◆ WRITTEN TASK: Report every line of the items below that contains the string "highlighted", copying each such line in full. Match case exactly.

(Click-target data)
________

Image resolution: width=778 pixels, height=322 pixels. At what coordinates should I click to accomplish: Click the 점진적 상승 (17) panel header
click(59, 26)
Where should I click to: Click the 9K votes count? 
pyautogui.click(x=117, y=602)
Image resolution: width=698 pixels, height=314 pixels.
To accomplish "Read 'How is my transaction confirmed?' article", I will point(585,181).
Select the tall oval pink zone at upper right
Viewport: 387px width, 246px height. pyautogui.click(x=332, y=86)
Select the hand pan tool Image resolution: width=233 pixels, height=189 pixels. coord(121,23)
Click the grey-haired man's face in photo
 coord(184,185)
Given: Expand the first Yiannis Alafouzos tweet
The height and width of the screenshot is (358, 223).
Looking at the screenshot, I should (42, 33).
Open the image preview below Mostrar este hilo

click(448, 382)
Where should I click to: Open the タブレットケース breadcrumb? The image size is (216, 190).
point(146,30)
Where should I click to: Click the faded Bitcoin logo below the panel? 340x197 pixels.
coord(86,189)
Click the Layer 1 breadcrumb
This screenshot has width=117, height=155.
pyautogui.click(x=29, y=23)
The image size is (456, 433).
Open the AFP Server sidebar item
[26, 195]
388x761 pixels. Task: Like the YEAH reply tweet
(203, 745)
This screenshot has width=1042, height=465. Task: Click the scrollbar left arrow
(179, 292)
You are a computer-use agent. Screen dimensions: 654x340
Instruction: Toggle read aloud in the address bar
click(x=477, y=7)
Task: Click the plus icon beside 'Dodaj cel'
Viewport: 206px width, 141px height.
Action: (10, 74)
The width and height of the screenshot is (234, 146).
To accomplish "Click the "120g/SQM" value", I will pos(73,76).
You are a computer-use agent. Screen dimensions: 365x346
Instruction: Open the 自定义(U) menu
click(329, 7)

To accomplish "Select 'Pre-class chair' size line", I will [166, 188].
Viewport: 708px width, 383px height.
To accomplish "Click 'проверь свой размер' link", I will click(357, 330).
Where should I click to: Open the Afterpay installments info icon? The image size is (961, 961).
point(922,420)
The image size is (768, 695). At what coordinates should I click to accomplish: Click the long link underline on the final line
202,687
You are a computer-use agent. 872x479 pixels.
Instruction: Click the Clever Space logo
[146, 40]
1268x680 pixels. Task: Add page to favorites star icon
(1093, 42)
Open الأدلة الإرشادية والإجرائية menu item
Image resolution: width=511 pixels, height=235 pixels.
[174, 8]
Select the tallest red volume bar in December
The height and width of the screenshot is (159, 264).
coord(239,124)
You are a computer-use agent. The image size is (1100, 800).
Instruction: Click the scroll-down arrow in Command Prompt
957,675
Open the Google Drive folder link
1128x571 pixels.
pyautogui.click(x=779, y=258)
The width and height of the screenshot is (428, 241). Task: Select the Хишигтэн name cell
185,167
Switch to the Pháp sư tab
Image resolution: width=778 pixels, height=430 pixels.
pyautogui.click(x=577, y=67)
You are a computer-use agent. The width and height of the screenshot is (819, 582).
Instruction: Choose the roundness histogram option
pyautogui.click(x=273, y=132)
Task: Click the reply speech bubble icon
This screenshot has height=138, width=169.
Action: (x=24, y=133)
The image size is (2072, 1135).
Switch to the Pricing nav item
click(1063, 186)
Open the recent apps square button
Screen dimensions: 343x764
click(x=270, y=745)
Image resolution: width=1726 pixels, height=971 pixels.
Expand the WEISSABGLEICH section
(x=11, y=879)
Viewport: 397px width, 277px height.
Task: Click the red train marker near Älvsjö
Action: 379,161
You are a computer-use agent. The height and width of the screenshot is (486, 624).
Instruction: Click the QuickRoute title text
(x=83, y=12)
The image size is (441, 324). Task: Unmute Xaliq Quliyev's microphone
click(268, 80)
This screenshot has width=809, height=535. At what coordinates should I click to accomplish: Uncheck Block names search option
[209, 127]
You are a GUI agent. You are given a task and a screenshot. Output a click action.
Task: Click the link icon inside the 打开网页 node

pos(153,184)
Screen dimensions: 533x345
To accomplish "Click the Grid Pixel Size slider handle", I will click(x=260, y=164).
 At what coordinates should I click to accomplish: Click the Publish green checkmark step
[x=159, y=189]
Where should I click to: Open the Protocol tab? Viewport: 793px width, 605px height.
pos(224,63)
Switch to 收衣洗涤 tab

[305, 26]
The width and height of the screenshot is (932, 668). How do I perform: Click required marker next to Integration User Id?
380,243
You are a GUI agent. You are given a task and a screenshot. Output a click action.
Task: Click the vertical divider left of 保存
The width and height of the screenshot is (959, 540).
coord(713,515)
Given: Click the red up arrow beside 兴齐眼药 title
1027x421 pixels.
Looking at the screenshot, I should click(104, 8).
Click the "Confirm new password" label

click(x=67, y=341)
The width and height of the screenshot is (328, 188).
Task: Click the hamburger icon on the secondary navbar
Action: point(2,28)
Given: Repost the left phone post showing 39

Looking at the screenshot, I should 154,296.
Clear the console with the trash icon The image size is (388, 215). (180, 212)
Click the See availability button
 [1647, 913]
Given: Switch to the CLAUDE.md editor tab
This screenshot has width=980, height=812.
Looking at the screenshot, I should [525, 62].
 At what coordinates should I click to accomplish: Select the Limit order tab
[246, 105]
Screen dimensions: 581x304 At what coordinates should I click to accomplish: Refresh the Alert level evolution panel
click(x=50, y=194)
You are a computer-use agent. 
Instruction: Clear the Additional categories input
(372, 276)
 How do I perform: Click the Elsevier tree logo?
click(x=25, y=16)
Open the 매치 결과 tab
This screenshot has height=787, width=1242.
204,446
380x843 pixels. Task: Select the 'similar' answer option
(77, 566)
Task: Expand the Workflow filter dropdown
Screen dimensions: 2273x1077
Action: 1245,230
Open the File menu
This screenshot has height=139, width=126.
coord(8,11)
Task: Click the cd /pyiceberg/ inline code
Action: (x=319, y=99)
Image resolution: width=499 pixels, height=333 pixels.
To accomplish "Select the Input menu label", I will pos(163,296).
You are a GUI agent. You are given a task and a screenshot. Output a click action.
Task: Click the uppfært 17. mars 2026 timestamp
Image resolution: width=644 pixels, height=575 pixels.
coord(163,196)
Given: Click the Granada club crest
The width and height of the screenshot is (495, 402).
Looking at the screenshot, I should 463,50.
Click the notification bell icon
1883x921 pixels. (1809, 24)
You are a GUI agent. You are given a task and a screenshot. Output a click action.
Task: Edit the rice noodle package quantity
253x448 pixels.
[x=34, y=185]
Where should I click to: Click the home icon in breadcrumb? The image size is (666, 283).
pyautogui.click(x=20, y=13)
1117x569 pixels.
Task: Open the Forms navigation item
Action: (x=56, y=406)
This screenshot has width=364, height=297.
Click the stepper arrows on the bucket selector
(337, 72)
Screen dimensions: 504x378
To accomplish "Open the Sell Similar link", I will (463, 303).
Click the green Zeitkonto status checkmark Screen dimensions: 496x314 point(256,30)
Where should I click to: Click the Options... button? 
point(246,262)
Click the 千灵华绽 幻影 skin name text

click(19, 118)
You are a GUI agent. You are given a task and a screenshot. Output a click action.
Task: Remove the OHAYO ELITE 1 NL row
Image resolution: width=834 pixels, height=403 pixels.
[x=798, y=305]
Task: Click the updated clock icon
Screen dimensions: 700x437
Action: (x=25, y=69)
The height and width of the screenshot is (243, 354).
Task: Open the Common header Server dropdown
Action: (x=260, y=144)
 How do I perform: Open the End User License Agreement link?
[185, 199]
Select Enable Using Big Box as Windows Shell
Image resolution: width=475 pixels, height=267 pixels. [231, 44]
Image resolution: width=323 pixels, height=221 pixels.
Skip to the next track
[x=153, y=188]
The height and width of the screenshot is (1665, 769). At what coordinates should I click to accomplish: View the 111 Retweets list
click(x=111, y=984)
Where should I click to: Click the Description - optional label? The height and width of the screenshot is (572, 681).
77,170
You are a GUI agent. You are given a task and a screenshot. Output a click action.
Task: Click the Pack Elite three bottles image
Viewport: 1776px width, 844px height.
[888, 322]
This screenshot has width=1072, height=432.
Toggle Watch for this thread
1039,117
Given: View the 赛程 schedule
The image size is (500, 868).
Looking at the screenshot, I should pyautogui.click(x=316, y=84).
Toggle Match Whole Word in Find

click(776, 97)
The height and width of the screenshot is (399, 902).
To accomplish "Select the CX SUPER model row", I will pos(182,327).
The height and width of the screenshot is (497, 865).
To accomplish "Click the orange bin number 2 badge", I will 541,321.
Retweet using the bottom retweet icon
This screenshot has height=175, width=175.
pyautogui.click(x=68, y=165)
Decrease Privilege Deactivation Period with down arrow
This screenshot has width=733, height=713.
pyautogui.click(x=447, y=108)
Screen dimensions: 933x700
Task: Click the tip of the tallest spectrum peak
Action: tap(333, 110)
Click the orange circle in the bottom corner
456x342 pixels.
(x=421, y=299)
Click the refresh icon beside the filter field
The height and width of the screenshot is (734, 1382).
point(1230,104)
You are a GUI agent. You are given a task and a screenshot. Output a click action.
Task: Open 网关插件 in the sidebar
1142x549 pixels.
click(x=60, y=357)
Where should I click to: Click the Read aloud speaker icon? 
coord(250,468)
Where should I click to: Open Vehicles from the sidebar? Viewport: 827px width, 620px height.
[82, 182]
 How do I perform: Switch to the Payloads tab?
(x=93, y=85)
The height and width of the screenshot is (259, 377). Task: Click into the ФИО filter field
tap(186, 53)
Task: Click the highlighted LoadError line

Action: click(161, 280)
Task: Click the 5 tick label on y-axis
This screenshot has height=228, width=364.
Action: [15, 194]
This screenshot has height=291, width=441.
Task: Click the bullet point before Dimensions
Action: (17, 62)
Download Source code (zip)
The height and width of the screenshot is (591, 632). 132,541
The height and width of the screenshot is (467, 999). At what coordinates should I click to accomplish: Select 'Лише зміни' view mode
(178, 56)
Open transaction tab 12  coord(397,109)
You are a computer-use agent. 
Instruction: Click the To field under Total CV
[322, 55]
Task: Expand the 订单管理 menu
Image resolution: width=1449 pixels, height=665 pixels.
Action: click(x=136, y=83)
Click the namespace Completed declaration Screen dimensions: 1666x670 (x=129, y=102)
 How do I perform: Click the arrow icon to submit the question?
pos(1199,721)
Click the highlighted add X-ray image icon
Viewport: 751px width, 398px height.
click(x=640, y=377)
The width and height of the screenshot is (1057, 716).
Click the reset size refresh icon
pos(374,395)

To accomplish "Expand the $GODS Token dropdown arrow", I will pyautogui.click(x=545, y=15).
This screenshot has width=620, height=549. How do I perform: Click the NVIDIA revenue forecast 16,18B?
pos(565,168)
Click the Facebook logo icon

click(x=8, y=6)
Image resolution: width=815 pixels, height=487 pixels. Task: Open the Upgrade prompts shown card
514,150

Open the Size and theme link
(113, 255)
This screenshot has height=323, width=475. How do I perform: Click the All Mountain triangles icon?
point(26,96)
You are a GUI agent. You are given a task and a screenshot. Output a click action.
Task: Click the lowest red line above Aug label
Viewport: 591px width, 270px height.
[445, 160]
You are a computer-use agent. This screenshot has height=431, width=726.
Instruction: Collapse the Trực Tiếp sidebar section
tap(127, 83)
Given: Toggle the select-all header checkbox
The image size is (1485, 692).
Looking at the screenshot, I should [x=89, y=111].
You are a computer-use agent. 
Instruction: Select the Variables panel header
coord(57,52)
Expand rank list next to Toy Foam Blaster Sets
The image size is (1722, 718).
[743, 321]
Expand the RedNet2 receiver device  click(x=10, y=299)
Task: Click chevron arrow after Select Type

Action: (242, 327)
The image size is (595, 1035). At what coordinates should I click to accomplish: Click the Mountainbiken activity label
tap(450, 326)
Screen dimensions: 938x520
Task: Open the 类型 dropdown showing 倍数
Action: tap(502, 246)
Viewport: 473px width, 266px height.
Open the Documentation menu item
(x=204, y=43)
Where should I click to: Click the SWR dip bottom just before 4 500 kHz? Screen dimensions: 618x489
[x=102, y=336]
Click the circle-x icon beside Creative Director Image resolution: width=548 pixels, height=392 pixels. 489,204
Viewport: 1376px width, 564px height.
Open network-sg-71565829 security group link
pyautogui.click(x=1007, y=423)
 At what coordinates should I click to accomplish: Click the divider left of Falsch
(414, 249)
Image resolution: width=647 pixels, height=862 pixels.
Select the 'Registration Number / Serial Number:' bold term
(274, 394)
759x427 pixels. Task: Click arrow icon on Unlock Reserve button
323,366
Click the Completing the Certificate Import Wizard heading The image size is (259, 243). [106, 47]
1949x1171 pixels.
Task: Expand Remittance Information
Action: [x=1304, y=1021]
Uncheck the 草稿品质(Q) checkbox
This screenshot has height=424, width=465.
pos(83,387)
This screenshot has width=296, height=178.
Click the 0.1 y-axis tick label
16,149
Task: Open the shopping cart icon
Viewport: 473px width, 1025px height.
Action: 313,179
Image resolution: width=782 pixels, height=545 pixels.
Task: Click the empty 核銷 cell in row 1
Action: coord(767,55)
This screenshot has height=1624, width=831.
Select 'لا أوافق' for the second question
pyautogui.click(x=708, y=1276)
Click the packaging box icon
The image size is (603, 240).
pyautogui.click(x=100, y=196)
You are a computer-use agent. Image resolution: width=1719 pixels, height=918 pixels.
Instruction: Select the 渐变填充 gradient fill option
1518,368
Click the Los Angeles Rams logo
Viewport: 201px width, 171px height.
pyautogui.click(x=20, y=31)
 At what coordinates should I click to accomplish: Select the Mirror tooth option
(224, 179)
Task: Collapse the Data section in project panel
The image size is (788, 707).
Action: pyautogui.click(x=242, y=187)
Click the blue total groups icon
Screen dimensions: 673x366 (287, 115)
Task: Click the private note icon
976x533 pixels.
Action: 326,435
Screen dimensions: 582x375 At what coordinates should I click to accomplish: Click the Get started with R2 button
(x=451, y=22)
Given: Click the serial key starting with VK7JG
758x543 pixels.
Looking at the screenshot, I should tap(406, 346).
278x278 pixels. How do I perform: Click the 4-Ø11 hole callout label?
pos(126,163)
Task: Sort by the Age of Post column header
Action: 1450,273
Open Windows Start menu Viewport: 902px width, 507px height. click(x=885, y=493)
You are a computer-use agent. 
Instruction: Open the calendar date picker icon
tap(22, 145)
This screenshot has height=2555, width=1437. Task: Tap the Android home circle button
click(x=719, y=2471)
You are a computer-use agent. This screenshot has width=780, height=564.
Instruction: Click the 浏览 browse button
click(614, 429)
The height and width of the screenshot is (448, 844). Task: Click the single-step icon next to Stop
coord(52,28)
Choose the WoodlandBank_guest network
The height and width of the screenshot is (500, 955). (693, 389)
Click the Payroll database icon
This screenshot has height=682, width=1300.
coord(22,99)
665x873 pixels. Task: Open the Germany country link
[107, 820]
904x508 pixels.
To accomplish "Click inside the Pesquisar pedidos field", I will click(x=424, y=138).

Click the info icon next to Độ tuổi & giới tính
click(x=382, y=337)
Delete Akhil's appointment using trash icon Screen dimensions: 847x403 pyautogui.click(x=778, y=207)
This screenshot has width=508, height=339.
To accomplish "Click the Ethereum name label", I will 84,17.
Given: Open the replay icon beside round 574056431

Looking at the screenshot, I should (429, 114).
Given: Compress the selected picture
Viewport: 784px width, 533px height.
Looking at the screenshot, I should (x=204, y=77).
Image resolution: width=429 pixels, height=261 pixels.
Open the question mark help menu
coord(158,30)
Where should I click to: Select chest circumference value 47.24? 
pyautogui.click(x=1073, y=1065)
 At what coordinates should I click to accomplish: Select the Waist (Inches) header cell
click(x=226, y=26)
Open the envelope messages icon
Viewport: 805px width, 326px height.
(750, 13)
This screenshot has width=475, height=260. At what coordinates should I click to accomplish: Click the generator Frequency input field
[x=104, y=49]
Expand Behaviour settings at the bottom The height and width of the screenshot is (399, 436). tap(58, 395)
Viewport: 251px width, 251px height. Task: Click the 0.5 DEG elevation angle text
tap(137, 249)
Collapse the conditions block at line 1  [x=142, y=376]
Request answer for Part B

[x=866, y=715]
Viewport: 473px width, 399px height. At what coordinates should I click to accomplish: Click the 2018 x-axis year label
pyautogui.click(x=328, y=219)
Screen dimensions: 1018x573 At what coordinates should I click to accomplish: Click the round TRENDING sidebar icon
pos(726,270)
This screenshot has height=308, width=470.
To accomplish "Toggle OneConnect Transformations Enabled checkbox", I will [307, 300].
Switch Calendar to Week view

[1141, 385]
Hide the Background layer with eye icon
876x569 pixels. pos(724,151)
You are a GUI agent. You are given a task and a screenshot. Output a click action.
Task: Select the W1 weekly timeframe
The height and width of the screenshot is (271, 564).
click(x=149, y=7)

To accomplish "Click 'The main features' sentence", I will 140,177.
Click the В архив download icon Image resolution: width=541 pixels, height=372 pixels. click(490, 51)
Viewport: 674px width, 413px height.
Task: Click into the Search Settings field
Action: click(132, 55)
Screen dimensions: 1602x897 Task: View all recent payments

________

◆ WRITTEN REPLY:
Task: Click the highlighted LoadError line
Click the highlighted add X-ray image icon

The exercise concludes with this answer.